3. termination: it occurs when one of three terminating codons moves to the A site. These 
codons are not recognized by any tRNA but by the so called release factors. These factors 
trigger hydrolysis of the ester bond and release the newly produced protein in the cytoplasm. 
The ribosome recycling step is responsible of ribosome disassembly in such a way to be 
ready to start translation of other messengers. 


Translation is carried out by more than one ribosome simultaneously. Ribosomes are rather 
closely spaced on mRNAs, with their average distance not exceeding a few ribosomes diameters, 
see [28]. This has been confirmed by measurement on individual Æ. Coli genes such as lacZ 
[35]. Small ribosome spacing means a high frequency translation initiation (FTI), i.e. hence 
the majority of bacterial mRNAs seems endowed with FTIs that fall only slightly short of the 
maximum that would result in ribosome queueing. 


B.1.4 mRNA degradation 


The process of messenger degradation is an essential function for recycling nucleotides and for 
regulating the level of gene expression and is performed by RNase. The decay process occurs in 
short time scales, i.e. the typical half-life of a messenger is of about two minutes at 37°C in most 
cases. 

The instability of mRNAs was first discovered in the early 60’s in E. Coli and set this type 
of RNA apart from the previously known as stable RNA. It was then assumed a conservation 
of mRNA decay mechanism among different prokaryotes, but recent works [3] have showed a 
specificity in different prokaryotes. In E. Coli mRNA turnover, the major ribonucleases known 
to participate are RNase E and several 3’ — 5’ exoribonucleases (the hydrolytic enzymes RNase 
II and RNase R and the phosphorolytic enzyme PNPase). In B. Subtilis the ribonucleases 
RNase Jı and RNase Y seem to play a major role in the initiation of mRNA decay, however 
much has to be understood to clarify the primary role of these ribonucleases. 
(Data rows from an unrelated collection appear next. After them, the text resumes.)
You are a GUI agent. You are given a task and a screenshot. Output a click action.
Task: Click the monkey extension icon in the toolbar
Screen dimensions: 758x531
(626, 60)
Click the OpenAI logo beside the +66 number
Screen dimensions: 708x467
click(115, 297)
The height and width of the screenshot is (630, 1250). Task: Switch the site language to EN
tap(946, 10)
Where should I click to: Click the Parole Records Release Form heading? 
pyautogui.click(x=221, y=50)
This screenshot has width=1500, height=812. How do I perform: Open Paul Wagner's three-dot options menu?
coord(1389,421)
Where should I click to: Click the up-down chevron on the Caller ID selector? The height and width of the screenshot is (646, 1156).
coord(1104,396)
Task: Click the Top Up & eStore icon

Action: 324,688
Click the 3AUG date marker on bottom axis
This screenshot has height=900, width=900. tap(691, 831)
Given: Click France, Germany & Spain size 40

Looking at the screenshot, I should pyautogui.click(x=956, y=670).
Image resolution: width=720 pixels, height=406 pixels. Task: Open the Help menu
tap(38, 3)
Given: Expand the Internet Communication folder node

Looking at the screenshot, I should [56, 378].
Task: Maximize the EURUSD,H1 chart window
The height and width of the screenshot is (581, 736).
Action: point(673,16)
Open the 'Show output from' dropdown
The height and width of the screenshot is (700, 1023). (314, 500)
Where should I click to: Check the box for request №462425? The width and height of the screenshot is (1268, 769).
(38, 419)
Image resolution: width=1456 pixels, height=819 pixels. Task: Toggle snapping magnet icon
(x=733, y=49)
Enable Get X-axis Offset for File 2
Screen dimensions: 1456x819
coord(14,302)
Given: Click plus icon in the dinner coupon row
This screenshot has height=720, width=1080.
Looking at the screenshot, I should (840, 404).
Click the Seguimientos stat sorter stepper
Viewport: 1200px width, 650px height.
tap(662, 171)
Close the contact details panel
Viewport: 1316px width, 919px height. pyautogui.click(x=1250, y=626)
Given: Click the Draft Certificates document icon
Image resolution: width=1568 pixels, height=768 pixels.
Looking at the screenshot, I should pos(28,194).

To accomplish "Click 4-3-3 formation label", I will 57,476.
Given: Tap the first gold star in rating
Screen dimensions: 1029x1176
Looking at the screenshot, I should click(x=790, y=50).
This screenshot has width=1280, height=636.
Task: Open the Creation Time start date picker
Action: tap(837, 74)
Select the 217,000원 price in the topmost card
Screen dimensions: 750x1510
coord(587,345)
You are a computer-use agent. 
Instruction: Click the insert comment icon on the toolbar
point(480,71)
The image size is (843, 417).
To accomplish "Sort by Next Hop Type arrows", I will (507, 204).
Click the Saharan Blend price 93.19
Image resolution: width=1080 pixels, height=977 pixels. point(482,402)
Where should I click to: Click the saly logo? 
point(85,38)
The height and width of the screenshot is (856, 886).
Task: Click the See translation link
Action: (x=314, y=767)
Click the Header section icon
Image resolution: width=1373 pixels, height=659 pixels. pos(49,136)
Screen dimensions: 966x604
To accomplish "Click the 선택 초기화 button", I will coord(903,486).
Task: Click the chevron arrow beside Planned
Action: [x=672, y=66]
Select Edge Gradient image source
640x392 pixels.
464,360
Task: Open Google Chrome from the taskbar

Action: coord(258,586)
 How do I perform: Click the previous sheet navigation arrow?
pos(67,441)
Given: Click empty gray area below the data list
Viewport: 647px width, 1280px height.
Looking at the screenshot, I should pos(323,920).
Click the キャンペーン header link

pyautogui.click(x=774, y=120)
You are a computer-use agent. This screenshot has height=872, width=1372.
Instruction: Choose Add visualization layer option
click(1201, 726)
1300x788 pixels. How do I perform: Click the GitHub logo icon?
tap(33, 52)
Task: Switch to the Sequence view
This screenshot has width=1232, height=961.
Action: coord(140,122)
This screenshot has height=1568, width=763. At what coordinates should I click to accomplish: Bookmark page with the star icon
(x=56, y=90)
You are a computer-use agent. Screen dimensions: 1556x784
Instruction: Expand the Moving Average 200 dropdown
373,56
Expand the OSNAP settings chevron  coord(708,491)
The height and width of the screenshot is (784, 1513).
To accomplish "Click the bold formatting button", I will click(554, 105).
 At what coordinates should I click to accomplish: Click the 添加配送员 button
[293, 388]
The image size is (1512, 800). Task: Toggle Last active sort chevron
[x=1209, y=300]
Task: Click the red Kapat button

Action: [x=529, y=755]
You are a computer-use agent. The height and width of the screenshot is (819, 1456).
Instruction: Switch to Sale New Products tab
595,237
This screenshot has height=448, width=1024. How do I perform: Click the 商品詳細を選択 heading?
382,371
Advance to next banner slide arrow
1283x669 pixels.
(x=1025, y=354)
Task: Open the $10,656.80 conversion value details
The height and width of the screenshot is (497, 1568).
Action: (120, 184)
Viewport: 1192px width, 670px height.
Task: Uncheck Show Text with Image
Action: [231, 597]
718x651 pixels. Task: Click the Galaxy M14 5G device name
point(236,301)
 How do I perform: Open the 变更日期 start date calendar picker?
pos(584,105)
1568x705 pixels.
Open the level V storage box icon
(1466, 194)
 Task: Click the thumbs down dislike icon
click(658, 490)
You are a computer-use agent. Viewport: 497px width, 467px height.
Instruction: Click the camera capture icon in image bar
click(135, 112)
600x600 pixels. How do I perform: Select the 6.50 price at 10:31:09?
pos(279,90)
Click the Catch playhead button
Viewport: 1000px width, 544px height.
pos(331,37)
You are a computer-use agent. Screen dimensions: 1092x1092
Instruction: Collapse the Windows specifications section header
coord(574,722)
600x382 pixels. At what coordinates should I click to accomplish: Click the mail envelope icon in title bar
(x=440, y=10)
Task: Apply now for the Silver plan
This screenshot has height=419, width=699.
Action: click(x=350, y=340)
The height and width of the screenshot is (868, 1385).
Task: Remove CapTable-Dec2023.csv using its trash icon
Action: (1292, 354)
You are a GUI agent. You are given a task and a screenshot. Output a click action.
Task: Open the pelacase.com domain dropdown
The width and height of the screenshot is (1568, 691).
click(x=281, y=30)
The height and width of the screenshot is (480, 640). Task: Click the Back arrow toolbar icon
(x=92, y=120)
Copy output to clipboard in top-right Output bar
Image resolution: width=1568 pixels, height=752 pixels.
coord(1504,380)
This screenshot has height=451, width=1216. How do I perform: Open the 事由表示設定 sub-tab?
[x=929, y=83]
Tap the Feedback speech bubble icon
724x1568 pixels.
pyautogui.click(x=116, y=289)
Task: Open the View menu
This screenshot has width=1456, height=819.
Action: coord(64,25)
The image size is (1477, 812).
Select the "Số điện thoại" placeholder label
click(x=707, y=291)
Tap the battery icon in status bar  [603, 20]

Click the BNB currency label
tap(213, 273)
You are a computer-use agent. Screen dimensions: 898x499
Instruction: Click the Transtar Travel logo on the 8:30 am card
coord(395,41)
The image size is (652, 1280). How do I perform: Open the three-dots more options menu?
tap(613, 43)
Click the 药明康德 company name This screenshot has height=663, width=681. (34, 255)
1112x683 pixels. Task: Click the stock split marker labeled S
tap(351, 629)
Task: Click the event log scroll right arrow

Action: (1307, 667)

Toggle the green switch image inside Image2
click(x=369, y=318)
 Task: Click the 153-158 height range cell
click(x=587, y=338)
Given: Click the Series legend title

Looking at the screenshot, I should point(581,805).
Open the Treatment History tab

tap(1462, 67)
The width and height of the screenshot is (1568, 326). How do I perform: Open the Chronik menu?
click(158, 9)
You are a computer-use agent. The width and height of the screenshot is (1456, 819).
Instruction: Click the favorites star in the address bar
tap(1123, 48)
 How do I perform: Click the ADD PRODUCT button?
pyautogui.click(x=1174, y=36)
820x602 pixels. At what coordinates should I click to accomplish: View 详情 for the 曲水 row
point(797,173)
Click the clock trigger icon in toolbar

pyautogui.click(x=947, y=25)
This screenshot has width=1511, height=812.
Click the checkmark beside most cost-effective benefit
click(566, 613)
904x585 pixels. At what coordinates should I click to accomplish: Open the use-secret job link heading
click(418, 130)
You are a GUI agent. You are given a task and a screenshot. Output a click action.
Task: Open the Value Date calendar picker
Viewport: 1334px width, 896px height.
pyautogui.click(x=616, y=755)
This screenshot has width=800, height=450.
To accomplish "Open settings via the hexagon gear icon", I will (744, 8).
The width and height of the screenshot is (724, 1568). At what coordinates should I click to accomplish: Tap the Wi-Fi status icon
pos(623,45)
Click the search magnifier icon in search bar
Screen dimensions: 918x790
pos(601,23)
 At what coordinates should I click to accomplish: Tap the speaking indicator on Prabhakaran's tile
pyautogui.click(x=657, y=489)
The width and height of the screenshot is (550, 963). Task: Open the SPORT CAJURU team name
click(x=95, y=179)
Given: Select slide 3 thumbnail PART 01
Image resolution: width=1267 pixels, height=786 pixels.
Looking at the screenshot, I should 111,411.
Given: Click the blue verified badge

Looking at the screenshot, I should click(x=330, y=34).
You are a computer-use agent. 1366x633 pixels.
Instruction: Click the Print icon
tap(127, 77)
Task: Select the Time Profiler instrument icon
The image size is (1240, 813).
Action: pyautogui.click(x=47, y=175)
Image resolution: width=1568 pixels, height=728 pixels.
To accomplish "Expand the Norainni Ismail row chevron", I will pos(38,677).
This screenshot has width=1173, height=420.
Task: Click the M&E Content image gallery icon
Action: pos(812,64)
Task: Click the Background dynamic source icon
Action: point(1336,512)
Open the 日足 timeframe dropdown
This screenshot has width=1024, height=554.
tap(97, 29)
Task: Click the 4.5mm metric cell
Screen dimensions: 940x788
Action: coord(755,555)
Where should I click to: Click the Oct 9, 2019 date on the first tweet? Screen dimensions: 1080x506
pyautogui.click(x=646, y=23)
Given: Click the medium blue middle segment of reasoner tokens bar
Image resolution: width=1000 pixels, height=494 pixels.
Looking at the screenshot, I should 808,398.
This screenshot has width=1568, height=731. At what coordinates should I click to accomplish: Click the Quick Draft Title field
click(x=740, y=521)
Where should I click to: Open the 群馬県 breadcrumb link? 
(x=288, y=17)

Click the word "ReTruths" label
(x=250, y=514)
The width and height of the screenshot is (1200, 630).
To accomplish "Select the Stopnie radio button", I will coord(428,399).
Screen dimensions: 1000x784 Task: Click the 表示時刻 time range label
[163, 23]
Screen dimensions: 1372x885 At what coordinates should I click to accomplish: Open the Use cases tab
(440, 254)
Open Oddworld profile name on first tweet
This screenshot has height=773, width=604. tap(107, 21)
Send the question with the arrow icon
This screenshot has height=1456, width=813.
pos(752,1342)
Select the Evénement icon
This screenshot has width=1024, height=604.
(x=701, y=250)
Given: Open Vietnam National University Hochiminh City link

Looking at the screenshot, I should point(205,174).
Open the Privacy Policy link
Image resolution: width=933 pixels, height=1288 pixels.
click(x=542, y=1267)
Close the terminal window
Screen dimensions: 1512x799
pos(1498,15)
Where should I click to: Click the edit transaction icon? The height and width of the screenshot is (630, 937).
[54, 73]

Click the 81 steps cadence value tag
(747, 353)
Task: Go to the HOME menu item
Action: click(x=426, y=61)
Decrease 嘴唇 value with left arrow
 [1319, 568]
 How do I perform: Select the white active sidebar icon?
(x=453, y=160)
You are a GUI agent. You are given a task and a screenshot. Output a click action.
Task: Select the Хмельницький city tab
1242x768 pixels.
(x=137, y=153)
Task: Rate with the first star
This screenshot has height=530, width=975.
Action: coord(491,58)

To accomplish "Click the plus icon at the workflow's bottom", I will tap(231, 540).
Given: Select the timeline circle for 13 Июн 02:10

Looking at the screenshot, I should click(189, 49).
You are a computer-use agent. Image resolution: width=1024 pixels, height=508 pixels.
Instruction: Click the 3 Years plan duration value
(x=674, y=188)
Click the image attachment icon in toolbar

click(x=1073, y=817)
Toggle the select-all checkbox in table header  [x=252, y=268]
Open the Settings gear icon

In many bacterial organisms, the decay mechanism is unilateral, as for instance in the lacZ 
gene, which decays in a net 5’ to 3’ direction. This has been proven in other organisms thanks 
to the observation of lag. More precisely, it has been observed that the degradation started with 
few minutes lag, corresponding to the time needed to complete transcription of the specific gene. 
This evidence brings to conclude that the degradation follows a specific direction. 


B.1.5 Protein degradation 


Protein degradation is regulated and selective process within cell: proteins are continuously 
degraded to amino acids, with protein-specific rates. The degradation machinery differs between 
eukaryotes and prokaryotes and we try to give few key insight on this complex process, using the 
review article of Goldberg [21] as reference. 

Misfolded proteins can originate by mutations or post-synthetic events and can be highly 
toxic for cells. Abnormal proteins may result also from errors in transcription or translation. 
The accumulation of abnormal proteins has been shown to cause JNK kinases and apoptosis. It 
has also been hypothesized that the ability of unfolded proteins to activate cell-death program 
could be associated with neurodegenerative diseases and with certain cancers.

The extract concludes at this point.